Dutch voters still punished Mr Rutte’s coalition of Liberals and the Labor Party. The Liberal result is a drop of eight seats from the last election in 2012, while Labor was the night’s biggest loser, putting in doubt the future of Finance Minister and Eurogroup chief Jeroen Dijsselbloem.

Labor’s collapse, to nine seats from 38, is the worst rout in Dutch electoral history, according to Kees Aarts, professor of political institutions and behaviour at the University of Groningen. With thirteen parties projected to enter parliament, none of them with more than about 20% of the vote, "the main message is that the fragmentation is unprecedented," Mr Aarts said by phone.

The core of a possible coalition appears clear. Mr Rutte could team up with the Christian Democrats and D66 for an alliance with 71 seats, five short of a majority. Exactly how he’d ensure he has enough votes to pass legislation is likely to be the subject of months of negotiations. Mr Rutte said it may be "complicated".

The Freedom Party gained five seats on 2012. Mr Wilders was a vocal supporter of the new US president, but with support slipping in recent weeks, the bumpy first weeks of the Trump administration may have eroded his early lead.

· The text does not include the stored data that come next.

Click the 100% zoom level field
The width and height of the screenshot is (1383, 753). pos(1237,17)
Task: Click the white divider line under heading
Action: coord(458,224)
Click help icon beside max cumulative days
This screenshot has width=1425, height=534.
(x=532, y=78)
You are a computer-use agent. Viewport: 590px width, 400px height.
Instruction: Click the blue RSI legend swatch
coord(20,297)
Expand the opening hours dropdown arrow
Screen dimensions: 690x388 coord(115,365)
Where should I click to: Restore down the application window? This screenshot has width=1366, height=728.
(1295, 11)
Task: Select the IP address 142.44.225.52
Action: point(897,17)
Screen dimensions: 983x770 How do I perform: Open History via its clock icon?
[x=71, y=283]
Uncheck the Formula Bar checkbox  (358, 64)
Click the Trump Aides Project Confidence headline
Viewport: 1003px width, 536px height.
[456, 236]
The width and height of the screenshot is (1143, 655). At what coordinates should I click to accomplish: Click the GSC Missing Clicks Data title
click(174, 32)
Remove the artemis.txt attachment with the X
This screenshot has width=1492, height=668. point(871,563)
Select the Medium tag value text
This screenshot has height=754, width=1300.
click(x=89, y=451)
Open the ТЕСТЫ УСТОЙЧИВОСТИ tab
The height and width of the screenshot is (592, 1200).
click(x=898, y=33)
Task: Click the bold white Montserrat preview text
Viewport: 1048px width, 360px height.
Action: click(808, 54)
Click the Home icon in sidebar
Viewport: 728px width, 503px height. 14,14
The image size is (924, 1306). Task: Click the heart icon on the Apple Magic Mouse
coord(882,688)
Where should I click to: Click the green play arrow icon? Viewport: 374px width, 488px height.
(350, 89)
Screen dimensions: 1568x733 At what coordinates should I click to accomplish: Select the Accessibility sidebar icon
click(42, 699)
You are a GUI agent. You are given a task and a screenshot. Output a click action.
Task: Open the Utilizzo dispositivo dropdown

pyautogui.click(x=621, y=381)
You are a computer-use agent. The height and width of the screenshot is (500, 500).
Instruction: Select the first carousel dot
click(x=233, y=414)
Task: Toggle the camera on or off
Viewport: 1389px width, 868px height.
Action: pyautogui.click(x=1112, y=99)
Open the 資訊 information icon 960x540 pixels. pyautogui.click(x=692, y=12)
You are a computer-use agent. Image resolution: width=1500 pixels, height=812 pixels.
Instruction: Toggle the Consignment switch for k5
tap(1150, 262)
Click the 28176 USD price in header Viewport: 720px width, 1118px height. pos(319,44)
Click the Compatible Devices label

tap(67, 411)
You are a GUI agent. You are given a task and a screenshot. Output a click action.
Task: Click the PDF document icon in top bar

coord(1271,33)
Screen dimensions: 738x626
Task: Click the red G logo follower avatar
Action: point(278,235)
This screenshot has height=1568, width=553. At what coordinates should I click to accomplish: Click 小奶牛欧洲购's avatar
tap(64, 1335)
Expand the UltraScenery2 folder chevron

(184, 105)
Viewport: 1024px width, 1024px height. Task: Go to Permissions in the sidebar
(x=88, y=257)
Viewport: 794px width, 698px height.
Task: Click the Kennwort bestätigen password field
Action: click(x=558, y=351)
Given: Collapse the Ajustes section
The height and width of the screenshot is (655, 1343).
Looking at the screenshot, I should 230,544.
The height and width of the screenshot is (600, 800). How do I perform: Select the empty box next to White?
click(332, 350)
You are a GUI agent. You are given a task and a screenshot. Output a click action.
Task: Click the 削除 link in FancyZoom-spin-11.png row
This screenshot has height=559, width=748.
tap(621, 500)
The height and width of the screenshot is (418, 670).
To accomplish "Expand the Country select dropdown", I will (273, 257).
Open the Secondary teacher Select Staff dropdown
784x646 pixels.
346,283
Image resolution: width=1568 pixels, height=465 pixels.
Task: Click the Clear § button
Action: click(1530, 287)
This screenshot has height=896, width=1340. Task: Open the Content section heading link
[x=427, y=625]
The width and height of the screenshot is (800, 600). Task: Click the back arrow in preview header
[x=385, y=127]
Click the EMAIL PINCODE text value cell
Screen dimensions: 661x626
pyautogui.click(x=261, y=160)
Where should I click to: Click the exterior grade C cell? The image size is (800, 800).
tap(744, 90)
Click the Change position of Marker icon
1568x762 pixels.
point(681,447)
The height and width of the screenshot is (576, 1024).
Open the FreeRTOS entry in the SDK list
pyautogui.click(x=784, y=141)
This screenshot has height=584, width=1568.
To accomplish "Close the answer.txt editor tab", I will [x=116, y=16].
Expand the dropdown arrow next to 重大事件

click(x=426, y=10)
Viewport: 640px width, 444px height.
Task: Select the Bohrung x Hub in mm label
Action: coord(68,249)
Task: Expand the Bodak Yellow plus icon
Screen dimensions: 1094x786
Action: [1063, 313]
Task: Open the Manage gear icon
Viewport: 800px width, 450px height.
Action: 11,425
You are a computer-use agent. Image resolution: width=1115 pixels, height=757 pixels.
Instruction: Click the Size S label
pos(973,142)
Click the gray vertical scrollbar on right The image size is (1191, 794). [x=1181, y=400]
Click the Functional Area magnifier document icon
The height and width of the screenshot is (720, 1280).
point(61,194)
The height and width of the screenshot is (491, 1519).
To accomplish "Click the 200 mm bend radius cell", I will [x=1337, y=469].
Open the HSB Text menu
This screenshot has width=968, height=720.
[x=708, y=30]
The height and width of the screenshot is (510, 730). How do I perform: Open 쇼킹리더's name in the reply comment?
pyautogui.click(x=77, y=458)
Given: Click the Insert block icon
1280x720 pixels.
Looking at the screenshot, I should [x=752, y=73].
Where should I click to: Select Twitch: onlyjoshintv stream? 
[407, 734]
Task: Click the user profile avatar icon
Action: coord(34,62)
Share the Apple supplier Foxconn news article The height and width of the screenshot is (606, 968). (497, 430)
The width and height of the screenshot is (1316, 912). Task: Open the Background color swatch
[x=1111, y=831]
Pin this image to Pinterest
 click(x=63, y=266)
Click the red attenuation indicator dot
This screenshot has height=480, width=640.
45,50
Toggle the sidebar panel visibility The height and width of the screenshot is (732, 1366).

Polls on the eve of the election suggested a dispute with Turkey that Mr Rutte was deemed to have handled well accelerated the trend.

"Rutte isn’t rid of me yet, not by a long way," Mr Wilders, who will probably lead the opposition, tweeted. He later told reporters that the Freedom Party was "among the winners," adding: "The patriotic spring will continue."

In January, Mr Wilders appeared at a congress in the German city of Koblenz of fellow far-right leaders Marine Le Pen of France and Frauke Petry of the Alternative for Germany party. His electoral performance doesn’t necessarily predict how voters will respond in either of those countries -- most notably in France, where polls suggest Ms Le Pen may place first in the first round of voting next month.

Emmanuel Macron, the centrist frontrunner who is forecast to beat Ms Le Pen in May’s presidential-election runoff, said on Twitter that the Netherlands shows "the breakthrough of the extreme right is not inevitable and that European progressives are growing in power."

For investors, the likelihood of a eurozone breakup has retreated, but any relief rally "could prove to be short-lived," according to Kim Liu, strategist at ABN Amro Group NV.

The outcome in the Netherlands "will calm everybody down a bit," said Mr Kirkegaard. "But the French election is the big one."